Genetic considerations in recurrent pregnancy loss

Abstract

Human reproduction is remarkably inefficient; nearly 70% of human conceptions do not survive to live birth. Spontaneous fetal aneuploidy is the most common cause for spontaneous loss, particularly in the first trimester of pregnancy. Although losses owing to de novo fetal aneuploidy occur at similar frequencies among women with sporadic and recurrent losses, some couples with recurrent pregnancy loss have additional associated genetic factors and some have nongenetic etiologies. Genetic testing of the products of conception from couples experiencing two or more losses may aid in defining the underlying etiology and in counseling patients about prognosis in a subsequent pregnancy. Parental karyotyping of couples who have experienced recurrent pregnancy loss (RPL) will detect some couples with an increased likelihood of recurrent fetal aneuploidy; this may direct interventions. The utility of preimplantation genetic analysis in couples with RPL is unproven, but new approaches to this testing show great promise.

Figure 1.

Analysis of blastomere DNA using array comparative genomic hybridization (aCGH). DNA microarrays allow comparison of the amounts of specific segments of DNA within a test sample to that from a control sample. The portion of the genome tested by a given microarray depends on the specific pieces of DNA contained in the spots on the array.
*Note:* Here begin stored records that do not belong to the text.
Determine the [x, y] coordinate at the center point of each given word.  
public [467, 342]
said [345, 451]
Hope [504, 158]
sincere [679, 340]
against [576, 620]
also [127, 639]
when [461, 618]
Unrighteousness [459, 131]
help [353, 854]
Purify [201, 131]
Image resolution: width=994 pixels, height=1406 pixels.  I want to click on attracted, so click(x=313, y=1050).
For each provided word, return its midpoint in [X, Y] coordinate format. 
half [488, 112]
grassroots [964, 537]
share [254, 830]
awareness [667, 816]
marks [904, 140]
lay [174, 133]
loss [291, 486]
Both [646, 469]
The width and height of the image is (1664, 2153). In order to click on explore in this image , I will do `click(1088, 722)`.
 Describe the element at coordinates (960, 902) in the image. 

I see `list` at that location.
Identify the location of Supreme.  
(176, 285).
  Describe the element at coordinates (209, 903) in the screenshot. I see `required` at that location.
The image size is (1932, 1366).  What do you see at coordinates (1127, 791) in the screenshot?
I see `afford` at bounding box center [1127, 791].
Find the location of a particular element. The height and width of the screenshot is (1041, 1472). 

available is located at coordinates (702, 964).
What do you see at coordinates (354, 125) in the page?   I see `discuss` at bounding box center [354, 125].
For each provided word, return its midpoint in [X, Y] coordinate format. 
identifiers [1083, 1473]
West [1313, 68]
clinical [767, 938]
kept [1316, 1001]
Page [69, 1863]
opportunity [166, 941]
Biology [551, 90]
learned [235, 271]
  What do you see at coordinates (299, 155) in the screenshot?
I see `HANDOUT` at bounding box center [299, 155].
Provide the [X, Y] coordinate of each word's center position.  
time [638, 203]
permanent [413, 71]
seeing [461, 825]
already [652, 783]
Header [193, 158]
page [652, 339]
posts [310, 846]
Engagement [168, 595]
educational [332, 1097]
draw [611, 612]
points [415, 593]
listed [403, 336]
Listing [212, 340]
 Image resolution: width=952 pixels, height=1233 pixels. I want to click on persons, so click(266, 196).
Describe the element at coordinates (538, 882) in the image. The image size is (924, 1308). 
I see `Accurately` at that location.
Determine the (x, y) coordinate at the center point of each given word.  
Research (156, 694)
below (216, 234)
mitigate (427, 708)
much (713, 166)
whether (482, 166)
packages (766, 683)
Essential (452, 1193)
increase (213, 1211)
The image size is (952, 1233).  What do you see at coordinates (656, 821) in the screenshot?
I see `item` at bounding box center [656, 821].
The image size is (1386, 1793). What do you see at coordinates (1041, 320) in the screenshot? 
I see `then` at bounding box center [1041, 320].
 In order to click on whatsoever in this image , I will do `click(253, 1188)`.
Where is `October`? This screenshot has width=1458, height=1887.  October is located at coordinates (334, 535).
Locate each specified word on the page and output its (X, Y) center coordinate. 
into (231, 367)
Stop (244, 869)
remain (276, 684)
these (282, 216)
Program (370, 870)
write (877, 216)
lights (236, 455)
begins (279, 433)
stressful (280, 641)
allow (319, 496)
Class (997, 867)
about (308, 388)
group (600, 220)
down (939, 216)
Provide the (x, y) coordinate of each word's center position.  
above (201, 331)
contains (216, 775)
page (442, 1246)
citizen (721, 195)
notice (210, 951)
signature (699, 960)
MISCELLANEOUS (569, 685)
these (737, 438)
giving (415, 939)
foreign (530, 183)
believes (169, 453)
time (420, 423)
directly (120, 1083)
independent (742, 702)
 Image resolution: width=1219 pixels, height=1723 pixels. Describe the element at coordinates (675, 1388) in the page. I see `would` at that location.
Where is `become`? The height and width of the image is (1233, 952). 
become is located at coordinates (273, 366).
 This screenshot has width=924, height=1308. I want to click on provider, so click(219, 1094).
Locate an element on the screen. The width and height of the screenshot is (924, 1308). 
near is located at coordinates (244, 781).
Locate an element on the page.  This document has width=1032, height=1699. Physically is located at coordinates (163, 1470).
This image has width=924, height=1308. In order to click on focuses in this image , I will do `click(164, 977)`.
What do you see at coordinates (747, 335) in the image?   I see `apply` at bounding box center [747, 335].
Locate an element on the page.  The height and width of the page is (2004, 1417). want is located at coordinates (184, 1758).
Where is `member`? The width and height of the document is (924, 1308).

For complete genomic hybridization, these spots represent the entire genome, from the beginning of the short arm of chromosome 1 (1p) to the end of the long arm of chromosome 22 plus the X and Y chromosomes. In aCGH, DNAs from a single test cell (e.g., a blastomere) and from a control cell are amplified and labeled with colored fluorescent probes (each DNA source with its own color). Equal amounts of DNA from each source are hybridized to the array chip displaying the specific segments of DNA being tested. A computer then reads the chip and plots out the colors seen in each dot of the array. When one sample is labeled red and the other green, spots at which the DNA from each source is present in equal amounts will fluoresce yellow. Imbalances in the amounts of DNA will be seen as red or green. For example, in this diagram, red fluorescence indicates a less patient DNA than in the control. Areas of balance and imbalance can be mapped across the complete genome.

Figure 2.

Cytogenetic analysis of blastomere DNA using fluorescence in situ hybridization (FISH). DNA from a single cell (e.g., a blastomere) is collected at metaphase and the chromosomes are affixed to a surface for labeling and microscopic examination. Fluorescently labeled probes specific to known segments of a given chromosome are used to label the prepared chromosomes. Multicolor FISH uses between three and 11 differently colored probes to distinguish specific chromosomes. Gain or loss of the segment of a given chromosome labeled by a probe can be determined by simply counting the number of times a given color labels the DNA within the metaphase spread.

Figure 3.

Biopsy methods for preimplantation genetic analysis. There are several stages at which material can be collected for preimplantation genetic analysis. Collection at the earliest stage involves removal of a polar body after the completion of meiosis I or meiosis II. Depicted is collection after fertilization (two pronuclei) and extrusion of the second polar body. Blastomere biopsy at the cleavage stage is typically performed when the embryo contains six to eight blastomeres; one to two blastomeres are retrieved from a single embryo. Trophectoderm biopsy is most frequently performed just before spontaneous embryo hatching from the zona pellucida on day 5 postfertilization (pf) and retrieves several trophectoderm cells. All biopsy methods involve manipulation of the zona pellucida. Using mechanical, chemical or laser-assisted techniques, a breach in the zona pellucida is made at the time of collection in polar body and cleavage stage blastomere biopsies. With trophectoderm biopsy, the zona pellucida is thinned on approximately day 3 pf, creating an area for preferential herniation of the trophectoderm on day 5 pf, just before spontaneous hatching. Trophectoderm cells are typically retrieved using laser-assisted techniques.